Biodiesel is widespread and perhaps a more attractive low-carbon fuel. But Stagecoach – long an enthusiastic supporter of biodiesel – instead notes in its most recent net-zero update how all the electricity it has procured since 2022 is from renewable sources. The group is targeting an entirely zero-emission bus fleet by 2035.
What is a better decarbonisation investment: Upping biofuel use, or pursuing electrification? The answer is likely pretty simple for many fleets that are ready for battery-electric now.
Such a position looks to be reflected in the domestic biodiesel production network. The Renewable Transport Fuel Association (RTFA) observes how one of the UK’s four such plants, in Immingham, is temporarily ceasing production. That follows the complete closure in 2024 of another in Motherwell.
Greenergy, which owns the Immingham facility, says that “significant challenges” currently face the UK biofuels industry and that market conditions are “unsupportive.”
A similar story was told when Argent Energy closed the Motherwell location, although it said that biodiesel capacity at a plant in Amsterdam would be tripled, suggesting that there remains a buoyant market for it.
RTFA cites various contributors to the decline in domestic biodiesel production. Several point to government indifference. Entry of renewable fuels produced elsewhere without tariffs, failure to sufficiently increase Renewable Transport Fuel Obligation targets, and a lack of other incentives for biodiesel are among them.

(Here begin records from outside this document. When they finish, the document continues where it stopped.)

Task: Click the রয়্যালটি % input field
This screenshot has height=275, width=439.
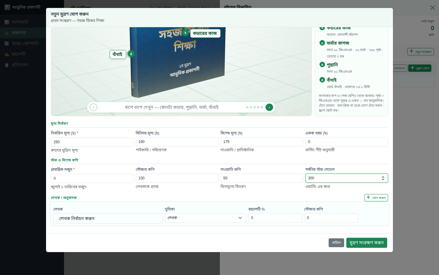Action: coord(275,218)
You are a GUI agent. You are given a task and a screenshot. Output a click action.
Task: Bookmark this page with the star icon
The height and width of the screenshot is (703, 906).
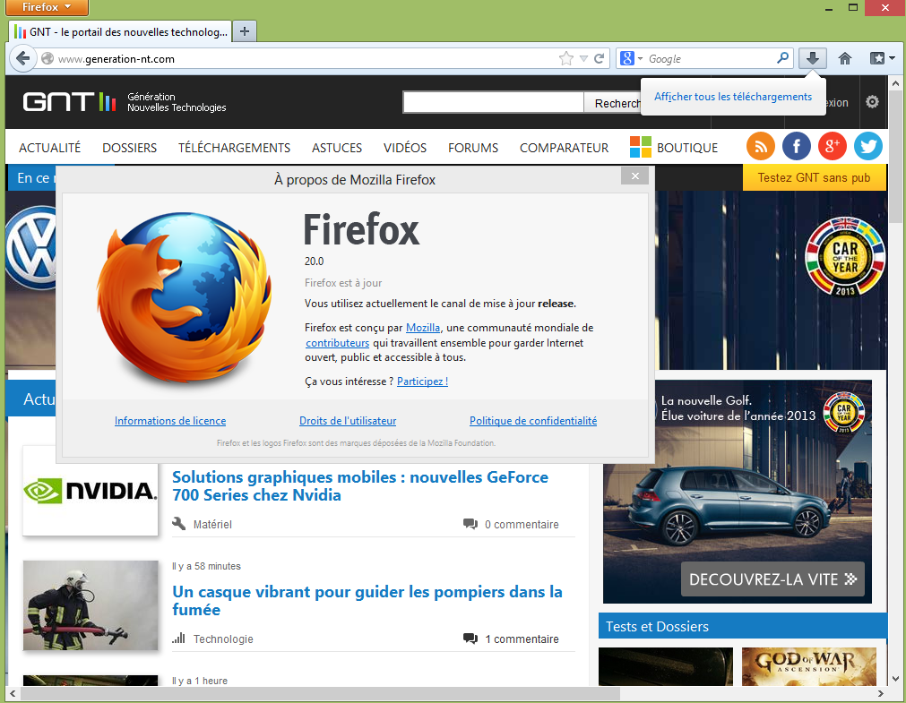[x=565, y=59]

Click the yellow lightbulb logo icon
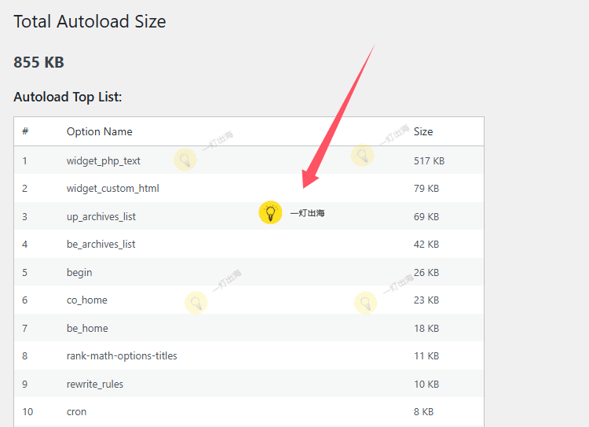point(270,212)
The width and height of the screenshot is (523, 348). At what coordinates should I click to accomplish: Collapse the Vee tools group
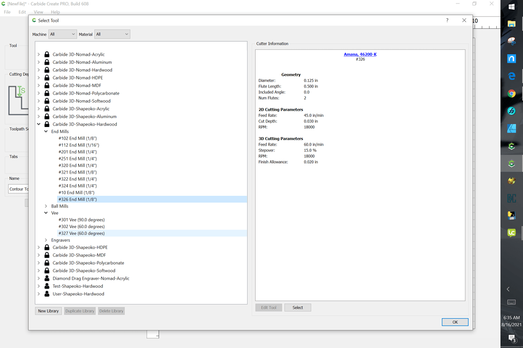46,213

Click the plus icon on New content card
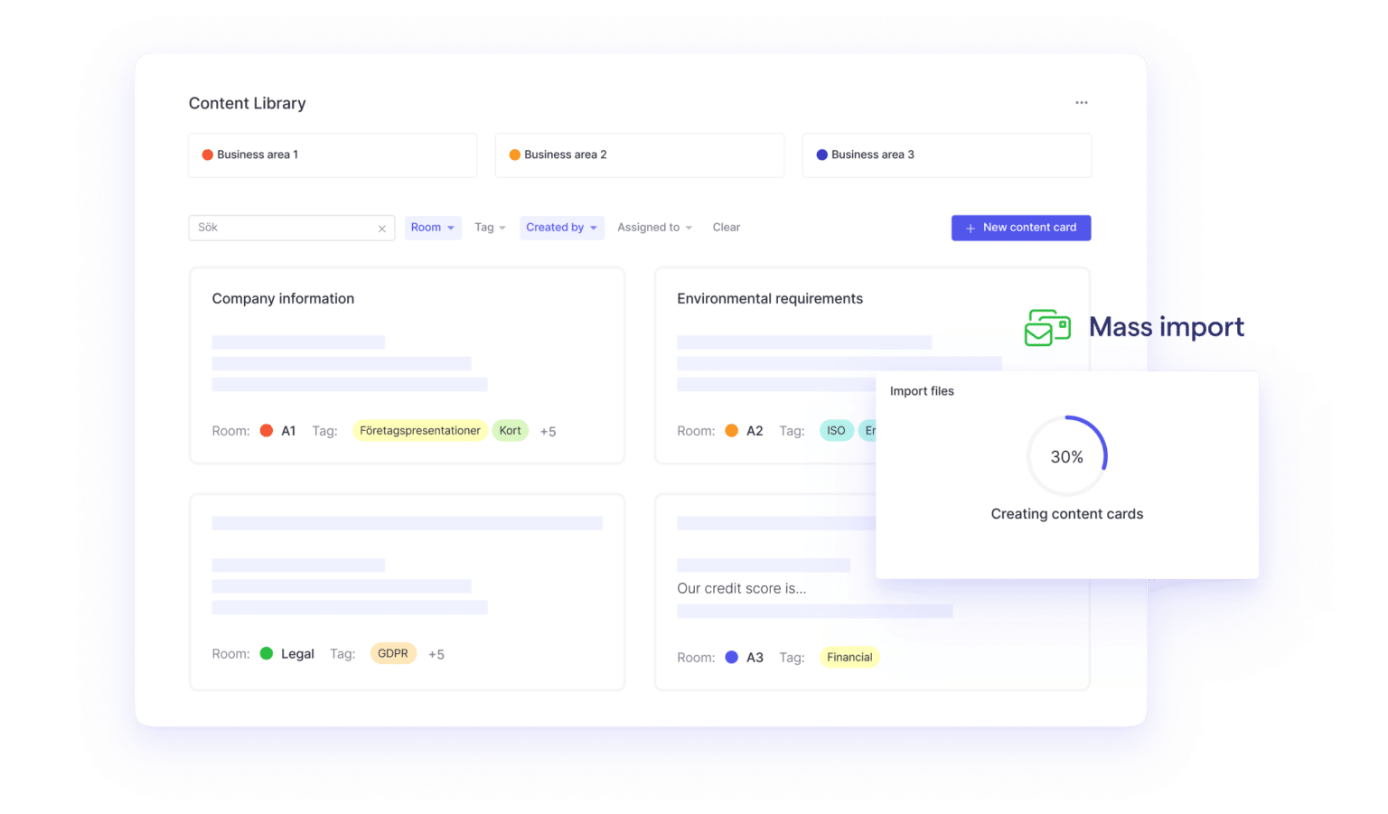pos(971,228)
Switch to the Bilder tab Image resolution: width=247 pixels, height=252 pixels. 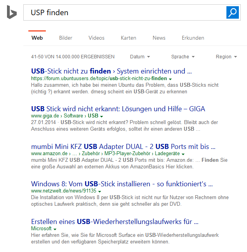66,38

These travails could lead to a view that biofuels are on the downslope. Said government indifference means that they have never leveraged their full potential, while it is often said (and entirely correct) that trips moved from car to a coach or bus regardless of its energy source is a win in the decarbonisation quest.
Nevertheless, biofuels retain an important part in the industry’s work to reduce its carbon footprint; electrification is here for many bus applications, but realistically is it years away – both practically and financially – for a lot of use cases in the coach field.
Alternatives to fossil diesel while retaining an internal combustion engine are equally – if not more – important than electrification for a lot of the road transport sector, and that should not be overlooked despite current difficulties in the biofuel field.